- Problem details -
Taking the first line of the listing as the start and the line containing "đặc biệt (95, 1313)" as the end, reproduce everything in between exactly, both ends included.

- Records provided -
★ ★ ★ ★ ★ ★ ★

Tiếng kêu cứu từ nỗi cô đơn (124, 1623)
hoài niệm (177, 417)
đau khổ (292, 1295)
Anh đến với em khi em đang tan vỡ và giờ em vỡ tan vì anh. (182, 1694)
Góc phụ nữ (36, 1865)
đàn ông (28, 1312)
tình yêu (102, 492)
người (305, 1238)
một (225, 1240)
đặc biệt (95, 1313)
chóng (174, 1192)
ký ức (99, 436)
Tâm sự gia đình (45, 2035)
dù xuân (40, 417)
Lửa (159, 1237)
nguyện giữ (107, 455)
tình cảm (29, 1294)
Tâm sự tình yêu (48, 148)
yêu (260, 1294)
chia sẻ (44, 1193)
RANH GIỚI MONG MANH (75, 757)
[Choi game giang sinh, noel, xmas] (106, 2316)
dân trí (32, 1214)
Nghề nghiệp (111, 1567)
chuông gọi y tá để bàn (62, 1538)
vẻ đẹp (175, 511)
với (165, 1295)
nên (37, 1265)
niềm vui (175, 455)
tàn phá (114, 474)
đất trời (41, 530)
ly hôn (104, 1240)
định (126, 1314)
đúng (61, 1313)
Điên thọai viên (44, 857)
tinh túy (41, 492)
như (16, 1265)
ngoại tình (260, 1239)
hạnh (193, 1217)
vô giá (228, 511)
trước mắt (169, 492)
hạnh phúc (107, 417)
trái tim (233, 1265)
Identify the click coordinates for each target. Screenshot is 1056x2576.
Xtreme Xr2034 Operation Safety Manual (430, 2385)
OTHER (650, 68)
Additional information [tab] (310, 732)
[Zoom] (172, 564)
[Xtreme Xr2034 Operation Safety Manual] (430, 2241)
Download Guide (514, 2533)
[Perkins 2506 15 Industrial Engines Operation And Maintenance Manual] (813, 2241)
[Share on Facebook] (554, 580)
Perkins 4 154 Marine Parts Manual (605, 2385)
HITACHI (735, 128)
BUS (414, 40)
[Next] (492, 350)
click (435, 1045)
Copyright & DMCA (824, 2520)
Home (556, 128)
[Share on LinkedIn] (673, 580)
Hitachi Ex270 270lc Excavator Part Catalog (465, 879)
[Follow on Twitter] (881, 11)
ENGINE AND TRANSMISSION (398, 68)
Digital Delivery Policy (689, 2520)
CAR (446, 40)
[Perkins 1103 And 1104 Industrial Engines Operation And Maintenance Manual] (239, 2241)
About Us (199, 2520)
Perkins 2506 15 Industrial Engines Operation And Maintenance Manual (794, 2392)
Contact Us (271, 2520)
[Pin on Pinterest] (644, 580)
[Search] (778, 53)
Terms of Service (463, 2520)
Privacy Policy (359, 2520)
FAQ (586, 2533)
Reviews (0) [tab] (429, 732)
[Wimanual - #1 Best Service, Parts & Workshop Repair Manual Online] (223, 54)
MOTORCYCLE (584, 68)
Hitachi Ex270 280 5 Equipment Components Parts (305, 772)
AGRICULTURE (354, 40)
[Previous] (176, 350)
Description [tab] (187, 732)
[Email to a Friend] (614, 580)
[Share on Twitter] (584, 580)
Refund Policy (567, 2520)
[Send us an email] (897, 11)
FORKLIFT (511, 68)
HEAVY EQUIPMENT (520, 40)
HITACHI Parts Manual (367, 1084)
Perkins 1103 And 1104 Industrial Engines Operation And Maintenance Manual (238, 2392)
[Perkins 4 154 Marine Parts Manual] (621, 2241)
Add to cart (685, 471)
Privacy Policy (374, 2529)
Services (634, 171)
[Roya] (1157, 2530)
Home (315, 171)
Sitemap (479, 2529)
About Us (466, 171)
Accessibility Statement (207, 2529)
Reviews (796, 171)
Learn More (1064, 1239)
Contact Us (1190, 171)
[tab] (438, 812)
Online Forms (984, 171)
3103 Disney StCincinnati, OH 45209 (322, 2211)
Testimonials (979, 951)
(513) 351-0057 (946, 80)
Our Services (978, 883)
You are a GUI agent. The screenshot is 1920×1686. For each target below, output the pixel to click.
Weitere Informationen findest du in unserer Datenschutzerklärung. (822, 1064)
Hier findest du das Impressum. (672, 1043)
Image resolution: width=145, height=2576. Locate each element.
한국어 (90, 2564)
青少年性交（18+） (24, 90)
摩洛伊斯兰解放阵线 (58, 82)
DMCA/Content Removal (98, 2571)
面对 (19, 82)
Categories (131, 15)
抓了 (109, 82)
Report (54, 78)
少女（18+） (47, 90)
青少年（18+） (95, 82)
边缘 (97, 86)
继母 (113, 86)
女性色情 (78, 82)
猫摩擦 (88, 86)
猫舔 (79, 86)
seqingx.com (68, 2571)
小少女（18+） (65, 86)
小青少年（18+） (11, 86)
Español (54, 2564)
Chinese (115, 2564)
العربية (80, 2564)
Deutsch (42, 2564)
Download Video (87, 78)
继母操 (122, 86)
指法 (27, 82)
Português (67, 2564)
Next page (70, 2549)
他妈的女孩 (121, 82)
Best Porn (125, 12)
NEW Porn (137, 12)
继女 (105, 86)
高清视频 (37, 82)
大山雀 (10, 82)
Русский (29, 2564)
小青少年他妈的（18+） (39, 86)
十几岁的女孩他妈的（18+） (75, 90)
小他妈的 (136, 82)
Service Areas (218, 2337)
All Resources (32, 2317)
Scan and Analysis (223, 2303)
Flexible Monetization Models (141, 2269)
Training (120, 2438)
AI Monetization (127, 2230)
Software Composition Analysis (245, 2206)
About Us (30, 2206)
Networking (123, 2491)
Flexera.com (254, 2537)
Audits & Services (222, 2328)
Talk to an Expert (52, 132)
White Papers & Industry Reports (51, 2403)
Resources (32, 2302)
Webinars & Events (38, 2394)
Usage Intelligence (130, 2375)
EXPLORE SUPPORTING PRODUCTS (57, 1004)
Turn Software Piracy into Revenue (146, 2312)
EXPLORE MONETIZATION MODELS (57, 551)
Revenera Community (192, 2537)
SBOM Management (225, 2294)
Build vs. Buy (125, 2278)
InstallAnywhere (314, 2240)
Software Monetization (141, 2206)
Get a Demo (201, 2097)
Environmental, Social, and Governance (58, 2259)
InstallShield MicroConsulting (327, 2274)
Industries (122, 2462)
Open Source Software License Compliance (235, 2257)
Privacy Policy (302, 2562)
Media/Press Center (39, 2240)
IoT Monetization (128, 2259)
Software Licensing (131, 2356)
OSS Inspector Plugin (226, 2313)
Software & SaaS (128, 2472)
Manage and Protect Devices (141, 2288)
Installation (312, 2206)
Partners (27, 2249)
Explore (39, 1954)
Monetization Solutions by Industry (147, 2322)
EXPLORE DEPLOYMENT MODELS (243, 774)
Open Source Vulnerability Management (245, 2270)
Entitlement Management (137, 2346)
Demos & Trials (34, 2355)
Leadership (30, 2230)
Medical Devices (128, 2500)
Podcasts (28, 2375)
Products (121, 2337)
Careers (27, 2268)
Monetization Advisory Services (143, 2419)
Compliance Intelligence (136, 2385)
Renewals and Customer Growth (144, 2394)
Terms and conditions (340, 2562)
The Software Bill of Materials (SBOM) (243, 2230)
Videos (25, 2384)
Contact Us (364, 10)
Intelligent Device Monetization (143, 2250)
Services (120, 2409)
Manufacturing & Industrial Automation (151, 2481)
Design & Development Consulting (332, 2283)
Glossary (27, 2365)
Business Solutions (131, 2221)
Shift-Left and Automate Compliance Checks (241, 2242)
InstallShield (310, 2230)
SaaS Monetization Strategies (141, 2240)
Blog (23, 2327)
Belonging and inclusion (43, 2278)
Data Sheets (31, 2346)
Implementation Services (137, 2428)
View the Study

★ ★ ★ ★ ★ ★ ★

- The answer -
Tiếng kêu cứu từ nỗi cô đơn (124, 1623)
hoài niệm (177, 417)
đau khổ (292, 1295)
Anh đến với em khi em đang tan vỡ và giờ em vỡ tan vì anh. (182, 1694)
Góc phụ nữ (36, 1865)
đàn ông (28, 1312)
tình yêu (102, 492)
người (305, 1238)
một (225, 1240)
đặc biệt (95, 1313)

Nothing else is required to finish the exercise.